### ВЫБРАННЫЙ ОТРЫВОК

Исследователи дум Рылеева показали, что он часто как бы переводил стихами прозу Карамзина. Например, У Карамзина: «Бегство нас не спасет… волею или неволею должны мы сразиться: не посрамим отечества»; у Рылеева в думе «Святослав»:

Друзья, нас бегство не спасет!..

Нам биться волей иль неволей.

Сразимся ж, храбрые, смелей,

Не посрамим отчизны милой.

Подобная точность в следовании тексту Карамзина имела большой смысл: «История государства Российского» в глазах читателей стала как бы первоисточником (недаром Пушкин назвал Карамзина «последним летописцем»): историк-художник собрал и переработал огромную массу исторических документов, стремясь подкрепить авторитетными свидетельствами каждый факт, даже — по возможности — мельчайший. Читатели в думах узнавали там и сям текст Карамзина — Рылеев на это и рассчитывал: это увеличивало патриотическо-воспитательное действие дум.

######
### СТРОКИ ДАННЫХ

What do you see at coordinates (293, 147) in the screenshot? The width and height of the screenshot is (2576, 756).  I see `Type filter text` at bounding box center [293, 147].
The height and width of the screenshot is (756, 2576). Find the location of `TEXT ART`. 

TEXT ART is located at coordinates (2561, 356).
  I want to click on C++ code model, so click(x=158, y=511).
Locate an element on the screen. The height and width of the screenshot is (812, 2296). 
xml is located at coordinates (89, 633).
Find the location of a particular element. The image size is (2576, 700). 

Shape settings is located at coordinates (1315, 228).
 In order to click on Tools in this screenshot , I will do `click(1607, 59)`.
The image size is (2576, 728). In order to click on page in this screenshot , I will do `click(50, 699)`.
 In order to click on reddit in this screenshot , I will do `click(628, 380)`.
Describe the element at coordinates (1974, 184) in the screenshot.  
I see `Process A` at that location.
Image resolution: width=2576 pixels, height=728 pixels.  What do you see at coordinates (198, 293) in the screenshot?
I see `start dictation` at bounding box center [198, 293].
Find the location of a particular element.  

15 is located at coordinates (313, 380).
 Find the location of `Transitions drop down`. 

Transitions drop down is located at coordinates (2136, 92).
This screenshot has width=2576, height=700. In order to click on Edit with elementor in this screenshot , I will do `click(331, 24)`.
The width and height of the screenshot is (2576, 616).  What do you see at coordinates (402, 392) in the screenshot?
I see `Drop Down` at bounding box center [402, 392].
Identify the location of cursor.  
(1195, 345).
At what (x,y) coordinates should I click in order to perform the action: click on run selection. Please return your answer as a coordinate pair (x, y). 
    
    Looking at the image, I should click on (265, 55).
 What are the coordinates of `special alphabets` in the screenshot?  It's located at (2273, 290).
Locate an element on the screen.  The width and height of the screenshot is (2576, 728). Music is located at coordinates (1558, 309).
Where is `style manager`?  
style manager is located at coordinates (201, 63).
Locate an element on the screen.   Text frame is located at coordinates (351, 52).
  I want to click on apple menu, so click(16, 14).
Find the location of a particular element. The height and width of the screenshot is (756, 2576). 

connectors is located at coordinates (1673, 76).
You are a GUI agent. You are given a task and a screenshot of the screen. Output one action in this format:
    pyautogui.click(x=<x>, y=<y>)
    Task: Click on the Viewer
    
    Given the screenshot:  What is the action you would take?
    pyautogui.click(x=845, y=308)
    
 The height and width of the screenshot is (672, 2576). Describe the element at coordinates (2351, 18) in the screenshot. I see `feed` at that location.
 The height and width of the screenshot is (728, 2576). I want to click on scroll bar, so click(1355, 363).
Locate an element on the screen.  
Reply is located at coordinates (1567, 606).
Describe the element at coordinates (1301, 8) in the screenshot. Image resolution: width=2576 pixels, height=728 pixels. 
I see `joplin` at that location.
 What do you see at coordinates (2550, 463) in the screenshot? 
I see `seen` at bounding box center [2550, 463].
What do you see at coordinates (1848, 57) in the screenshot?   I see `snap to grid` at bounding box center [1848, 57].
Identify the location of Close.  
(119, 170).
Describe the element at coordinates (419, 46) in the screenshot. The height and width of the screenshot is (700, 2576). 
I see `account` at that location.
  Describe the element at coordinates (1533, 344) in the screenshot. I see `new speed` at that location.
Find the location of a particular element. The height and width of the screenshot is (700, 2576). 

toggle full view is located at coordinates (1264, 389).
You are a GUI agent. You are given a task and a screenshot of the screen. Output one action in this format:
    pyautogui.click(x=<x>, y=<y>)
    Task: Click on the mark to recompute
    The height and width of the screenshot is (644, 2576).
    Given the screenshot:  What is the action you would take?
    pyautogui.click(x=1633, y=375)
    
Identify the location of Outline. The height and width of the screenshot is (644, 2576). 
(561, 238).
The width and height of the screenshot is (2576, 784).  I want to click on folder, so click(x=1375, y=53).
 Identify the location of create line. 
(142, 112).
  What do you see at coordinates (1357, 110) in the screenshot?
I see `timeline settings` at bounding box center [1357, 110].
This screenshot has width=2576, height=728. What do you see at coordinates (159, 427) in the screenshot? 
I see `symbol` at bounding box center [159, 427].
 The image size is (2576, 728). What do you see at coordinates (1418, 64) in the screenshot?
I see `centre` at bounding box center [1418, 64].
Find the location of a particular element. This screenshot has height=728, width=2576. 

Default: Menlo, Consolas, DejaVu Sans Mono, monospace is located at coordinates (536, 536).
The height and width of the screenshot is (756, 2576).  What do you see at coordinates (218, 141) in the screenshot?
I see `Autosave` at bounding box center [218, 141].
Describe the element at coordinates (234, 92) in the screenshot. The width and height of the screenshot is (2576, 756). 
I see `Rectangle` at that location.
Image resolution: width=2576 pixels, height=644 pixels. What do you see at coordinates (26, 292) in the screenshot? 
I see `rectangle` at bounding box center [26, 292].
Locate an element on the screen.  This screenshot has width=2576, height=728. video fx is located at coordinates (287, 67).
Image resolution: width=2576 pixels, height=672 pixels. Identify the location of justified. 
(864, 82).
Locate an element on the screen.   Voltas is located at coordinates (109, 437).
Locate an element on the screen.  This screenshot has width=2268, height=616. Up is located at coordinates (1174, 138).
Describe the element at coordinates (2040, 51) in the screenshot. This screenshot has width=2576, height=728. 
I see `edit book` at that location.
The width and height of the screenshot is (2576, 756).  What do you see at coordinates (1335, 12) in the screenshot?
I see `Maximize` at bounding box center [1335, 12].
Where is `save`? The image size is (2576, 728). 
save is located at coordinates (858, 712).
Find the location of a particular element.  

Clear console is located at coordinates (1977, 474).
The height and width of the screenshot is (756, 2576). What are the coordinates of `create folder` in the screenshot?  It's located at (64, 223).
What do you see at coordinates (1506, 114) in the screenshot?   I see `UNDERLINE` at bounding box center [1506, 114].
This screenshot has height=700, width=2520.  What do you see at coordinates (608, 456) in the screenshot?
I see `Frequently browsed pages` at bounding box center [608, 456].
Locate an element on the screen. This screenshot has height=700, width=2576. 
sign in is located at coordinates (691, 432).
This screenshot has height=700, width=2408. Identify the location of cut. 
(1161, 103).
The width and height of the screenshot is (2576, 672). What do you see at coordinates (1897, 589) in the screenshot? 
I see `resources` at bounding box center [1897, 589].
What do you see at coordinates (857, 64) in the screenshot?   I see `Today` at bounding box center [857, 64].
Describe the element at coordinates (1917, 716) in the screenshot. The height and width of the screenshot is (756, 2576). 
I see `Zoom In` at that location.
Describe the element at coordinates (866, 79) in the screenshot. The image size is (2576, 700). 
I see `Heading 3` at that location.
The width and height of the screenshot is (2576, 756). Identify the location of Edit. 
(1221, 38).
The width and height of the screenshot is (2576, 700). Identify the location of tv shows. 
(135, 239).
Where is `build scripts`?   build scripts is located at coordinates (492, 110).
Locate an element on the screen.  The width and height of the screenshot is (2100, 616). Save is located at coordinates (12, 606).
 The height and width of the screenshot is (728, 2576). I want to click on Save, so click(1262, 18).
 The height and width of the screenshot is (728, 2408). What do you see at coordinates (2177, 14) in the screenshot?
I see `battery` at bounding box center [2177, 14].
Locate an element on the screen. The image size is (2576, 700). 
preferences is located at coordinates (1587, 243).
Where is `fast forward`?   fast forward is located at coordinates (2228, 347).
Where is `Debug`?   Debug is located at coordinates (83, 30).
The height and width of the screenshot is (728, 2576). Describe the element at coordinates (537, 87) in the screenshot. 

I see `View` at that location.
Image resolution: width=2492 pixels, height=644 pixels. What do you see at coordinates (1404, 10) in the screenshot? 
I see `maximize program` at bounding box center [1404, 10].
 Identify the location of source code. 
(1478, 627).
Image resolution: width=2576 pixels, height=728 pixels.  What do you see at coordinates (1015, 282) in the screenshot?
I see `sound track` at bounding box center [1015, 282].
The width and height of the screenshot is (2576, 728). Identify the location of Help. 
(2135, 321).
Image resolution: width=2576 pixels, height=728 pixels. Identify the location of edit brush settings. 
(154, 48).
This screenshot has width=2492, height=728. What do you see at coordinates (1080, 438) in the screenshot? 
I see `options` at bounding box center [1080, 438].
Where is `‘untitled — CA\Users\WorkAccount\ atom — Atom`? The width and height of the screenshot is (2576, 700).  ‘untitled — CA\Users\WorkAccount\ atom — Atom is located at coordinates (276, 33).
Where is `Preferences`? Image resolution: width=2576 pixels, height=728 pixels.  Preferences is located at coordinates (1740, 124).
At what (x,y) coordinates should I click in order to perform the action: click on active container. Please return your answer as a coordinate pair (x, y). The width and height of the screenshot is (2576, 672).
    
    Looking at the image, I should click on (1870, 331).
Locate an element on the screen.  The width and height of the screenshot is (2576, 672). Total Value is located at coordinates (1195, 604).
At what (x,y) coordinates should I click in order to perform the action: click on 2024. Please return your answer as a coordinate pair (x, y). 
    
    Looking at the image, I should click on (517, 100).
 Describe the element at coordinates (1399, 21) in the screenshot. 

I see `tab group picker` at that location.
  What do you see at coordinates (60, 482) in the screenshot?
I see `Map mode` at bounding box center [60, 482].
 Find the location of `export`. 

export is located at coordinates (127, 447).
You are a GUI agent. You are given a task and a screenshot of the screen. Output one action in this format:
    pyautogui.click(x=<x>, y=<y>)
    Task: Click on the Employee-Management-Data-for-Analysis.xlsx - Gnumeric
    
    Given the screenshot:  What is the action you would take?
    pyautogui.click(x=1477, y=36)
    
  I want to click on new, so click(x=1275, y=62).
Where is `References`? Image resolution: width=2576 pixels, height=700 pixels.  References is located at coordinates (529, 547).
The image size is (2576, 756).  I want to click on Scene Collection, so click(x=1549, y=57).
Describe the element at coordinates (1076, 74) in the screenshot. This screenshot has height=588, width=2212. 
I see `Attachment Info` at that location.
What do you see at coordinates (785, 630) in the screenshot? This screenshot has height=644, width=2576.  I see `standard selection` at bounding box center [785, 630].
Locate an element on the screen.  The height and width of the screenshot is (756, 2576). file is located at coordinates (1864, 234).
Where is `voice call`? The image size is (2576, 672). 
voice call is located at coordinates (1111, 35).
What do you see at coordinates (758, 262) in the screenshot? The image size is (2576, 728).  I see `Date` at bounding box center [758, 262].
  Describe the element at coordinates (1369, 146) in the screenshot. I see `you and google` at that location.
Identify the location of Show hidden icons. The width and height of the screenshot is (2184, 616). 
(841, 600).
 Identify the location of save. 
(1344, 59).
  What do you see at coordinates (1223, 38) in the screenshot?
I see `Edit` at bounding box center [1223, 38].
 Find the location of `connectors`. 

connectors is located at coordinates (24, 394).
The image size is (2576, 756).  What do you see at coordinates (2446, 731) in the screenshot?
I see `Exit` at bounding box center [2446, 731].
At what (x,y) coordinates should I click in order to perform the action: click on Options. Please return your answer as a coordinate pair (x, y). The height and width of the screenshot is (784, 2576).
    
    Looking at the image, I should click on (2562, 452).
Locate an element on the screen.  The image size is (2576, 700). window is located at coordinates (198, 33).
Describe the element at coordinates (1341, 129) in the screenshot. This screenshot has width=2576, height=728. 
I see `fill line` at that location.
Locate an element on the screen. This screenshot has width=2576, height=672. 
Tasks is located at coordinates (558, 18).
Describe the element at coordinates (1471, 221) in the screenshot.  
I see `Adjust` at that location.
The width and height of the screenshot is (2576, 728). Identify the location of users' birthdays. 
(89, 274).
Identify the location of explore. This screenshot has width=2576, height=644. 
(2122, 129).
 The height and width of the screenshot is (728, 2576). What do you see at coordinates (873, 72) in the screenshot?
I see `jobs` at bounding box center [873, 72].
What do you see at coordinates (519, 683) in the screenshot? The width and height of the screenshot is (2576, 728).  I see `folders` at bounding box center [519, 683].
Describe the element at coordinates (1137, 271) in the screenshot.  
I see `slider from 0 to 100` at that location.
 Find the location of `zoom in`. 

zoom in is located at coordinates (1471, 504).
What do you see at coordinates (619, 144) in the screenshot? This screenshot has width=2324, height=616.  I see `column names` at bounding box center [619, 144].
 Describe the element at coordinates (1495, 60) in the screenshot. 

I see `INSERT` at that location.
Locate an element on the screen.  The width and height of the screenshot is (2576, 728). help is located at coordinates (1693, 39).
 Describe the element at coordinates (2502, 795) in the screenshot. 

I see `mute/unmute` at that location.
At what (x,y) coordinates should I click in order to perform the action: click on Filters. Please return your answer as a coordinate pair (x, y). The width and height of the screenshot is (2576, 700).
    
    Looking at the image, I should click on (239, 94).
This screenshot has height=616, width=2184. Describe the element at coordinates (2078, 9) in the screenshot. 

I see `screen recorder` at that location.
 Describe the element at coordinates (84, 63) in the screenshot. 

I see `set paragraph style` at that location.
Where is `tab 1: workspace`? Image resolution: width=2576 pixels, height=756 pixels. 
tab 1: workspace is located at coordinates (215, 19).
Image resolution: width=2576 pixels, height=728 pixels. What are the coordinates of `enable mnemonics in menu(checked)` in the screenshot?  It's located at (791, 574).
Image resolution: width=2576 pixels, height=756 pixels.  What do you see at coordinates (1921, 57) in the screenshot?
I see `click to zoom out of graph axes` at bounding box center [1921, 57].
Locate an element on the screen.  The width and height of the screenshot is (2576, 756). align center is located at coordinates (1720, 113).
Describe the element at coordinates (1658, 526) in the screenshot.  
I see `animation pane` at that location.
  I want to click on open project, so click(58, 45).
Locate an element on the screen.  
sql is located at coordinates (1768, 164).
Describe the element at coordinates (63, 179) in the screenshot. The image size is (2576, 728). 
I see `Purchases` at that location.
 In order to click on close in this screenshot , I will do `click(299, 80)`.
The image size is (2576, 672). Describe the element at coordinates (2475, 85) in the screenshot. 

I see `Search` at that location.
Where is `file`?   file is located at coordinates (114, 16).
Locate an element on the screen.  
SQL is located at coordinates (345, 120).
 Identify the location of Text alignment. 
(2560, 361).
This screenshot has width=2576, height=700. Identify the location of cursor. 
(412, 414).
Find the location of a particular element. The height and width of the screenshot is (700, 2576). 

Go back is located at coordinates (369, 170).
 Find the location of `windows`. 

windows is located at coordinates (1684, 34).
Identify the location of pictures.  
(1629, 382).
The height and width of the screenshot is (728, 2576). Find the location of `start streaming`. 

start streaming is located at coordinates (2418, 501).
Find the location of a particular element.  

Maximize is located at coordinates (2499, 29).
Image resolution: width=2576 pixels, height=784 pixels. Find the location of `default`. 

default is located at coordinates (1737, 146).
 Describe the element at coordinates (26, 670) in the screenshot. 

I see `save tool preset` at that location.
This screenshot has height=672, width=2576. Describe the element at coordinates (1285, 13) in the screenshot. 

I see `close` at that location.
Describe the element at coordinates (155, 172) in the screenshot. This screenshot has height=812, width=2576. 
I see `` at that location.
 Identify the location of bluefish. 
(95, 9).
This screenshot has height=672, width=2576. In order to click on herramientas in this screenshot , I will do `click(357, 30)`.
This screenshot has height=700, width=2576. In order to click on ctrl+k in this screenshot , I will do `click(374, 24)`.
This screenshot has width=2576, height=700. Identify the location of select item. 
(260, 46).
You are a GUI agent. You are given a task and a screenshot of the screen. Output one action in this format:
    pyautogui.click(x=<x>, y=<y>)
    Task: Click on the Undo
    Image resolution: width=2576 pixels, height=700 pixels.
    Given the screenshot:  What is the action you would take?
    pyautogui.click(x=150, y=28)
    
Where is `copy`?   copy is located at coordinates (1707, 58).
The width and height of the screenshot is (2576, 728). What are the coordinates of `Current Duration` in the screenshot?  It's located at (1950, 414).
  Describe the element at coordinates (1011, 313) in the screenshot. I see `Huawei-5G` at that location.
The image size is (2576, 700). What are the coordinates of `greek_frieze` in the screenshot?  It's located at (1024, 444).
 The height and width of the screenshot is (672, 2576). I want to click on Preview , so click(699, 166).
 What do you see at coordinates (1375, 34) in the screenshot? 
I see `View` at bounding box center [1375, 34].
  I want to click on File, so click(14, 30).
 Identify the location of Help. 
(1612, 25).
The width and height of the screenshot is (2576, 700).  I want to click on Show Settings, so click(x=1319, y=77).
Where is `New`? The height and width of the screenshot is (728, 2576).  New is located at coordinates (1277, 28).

######

> _ЗАДАНИЯ_
- A) Объясните, почему, согласно отрывку о думах Рылеева, поэт так точно следовал тексту Карамзина.
- B) Перепишите отрывок о думах Рылеева от слов «Исследователи дум Рылеева» до слов «патриотическо-воспитательное действие дум.» включительно, заменив «отчизны» на «родины».

> _ОТВЕТЫ К УПРАЖНЕНИЮ_
- A) «История государства Российского» стала для читателей как бы первоисточником, потому что историк собрал и переработал огромную массу документов и стремился подкрепить авторитетными свидетельствами каждый факт. Читатели узнавали в думах текст Карамзина, и это усиливало патриотическо-воспитательное действие дум, на что Рылеев и рассчитывал.

- B)
Исследователи дум Рылеева показали, что он часто как бы переводил стихами прозу Карамзина. Например, У Карамзина: «Бегство нас не спасет… волею или неволею должны мы сразиться: не посрамим отечества»; у Рылеева в думе «Святослав»:

Друзья, нас бегство не спасет!..

Нам биться волей иль неволей.

Сразимся ж, храбрые, смелей,

Не посрамим родины милой.

Подобная точность в следовании тексту Карамзина имела большой смысл: «История государства Российского» в глазах читателей стала как бы первоисточником (недаром Пушкин назвал Карамзина «последним летописцем»): историк-художник собрал и переработал огромную массу исторических документов, стремясь подкрепить авторитетными свидетельствами каждый факт, даже — по возможности — мельчайший. Читатели в думах узнавали там и сям текст Карамзина — Рылеев на это и рассчитывал: это увеличивало патриотическо-воспитательное действие дум.